The journey toward perfection for priests and consecrated souls unfolds as a daily, living fidelity that matures through disciplined conversion, deep communion, and self-giving love. In the first movement, continual conversion becomes a structured interior vigilance: not only repentance from sin, but refinement of intention—so that even good works are purified from self-reference. This includes consistent self-examination in the presence of God, openness to correction, and deliberate growth in virtue through concrete decisions shaped by grace (cf. Phil 1:9–11; Prov 4:26–27; CCC 1435, 2019).
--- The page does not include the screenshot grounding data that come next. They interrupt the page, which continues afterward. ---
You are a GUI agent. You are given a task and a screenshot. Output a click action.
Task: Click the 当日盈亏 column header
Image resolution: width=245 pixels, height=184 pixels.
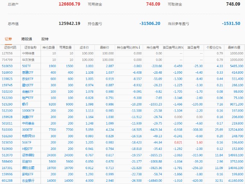click(194, 48)
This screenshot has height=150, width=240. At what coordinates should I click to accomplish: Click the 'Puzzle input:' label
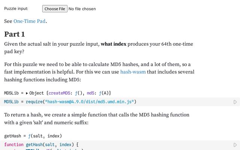pyautogui.click(x=16, y=9)
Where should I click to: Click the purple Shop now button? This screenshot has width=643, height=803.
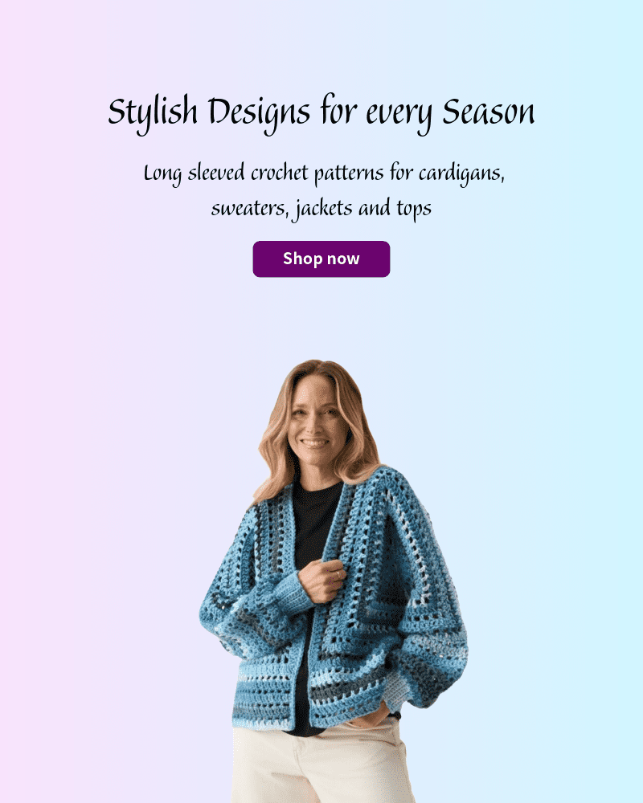coord(321,259)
In the second movement, prayer becomes transformed into sustained indwelling rather than episodic speech; Our Adorable Jesus is encountered not only in vocal prayer, but in silent attentiveness where the heart learns to remain before Him without haste. This includes allowing interior silence to carry wounds, desires, and decisions into His presence until they are purified and reordered (cf. Ps 62:1–2; Rom 8:26; CCC 2709–2719). In the third movement, perfection reaches its fullness in apostolic self-offering: a readiness to be available without reserve, to serve without selecting comfort, and to remain faithful even when fruit is hidden or delayed . In this ascent, Mary, Mother of Jesus stands as the purest pattern of total receptivity to God’s will, not through multiplication of activity but through perfect interior alignment. Her maternal intercession continually draws priests and consecrated souls toward deeper fidelity to her Son, while the Church entrusts them to her care so that their holiness may become more transparent and fruitful in the world .
Prayer
Our Adorable Jesus, teach us to know Your feelings and not remain strangers to Your Heart. Draw every priest and consecrated soul into intimate fidelity. Purify routine, deepen prayer, and awaken the desire for perfection. Make our vocation, hidden work, and suffering a living response to Your thirst for holiness, Amen.
Sr. Anna Ali of the Most Holy Eucharist, intercede for us.